Go through the entries below and count the lines holding the word "computer". Reply with only the number, please.

TASK INPUTS:
⟨

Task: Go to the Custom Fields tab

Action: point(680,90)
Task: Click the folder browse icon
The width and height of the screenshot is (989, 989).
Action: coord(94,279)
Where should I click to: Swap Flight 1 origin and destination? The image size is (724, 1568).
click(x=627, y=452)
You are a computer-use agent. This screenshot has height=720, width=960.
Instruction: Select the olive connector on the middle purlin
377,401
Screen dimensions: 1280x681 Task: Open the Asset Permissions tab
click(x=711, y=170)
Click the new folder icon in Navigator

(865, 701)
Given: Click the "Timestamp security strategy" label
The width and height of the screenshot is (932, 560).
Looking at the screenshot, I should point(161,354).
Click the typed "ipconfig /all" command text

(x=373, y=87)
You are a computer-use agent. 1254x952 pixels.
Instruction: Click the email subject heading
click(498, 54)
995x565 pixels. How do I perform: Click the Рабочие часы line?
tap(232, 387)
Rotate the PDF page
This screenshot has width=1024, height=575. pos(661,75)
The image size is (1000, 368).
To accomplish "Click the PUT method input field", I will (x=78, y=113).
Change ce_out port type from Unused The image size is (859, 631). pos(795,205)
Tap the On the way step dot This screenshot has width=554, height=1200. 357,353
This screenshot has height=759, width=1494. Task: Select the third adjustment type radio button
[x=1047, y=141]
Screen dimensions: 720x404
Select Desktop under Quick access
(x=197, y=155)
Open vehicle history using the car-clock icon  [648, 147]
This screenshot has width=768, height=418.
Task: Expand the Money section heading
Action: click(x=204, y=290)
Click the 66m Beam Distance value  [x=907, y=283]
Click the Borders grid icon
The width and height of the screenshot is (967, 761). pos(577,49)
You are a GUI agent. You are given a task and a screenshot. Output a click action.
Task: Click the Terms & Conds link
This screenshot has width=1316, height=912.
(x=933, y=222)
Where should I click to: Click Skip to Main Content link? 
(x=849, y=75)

⟩

WRITTEN RESPONSE: 2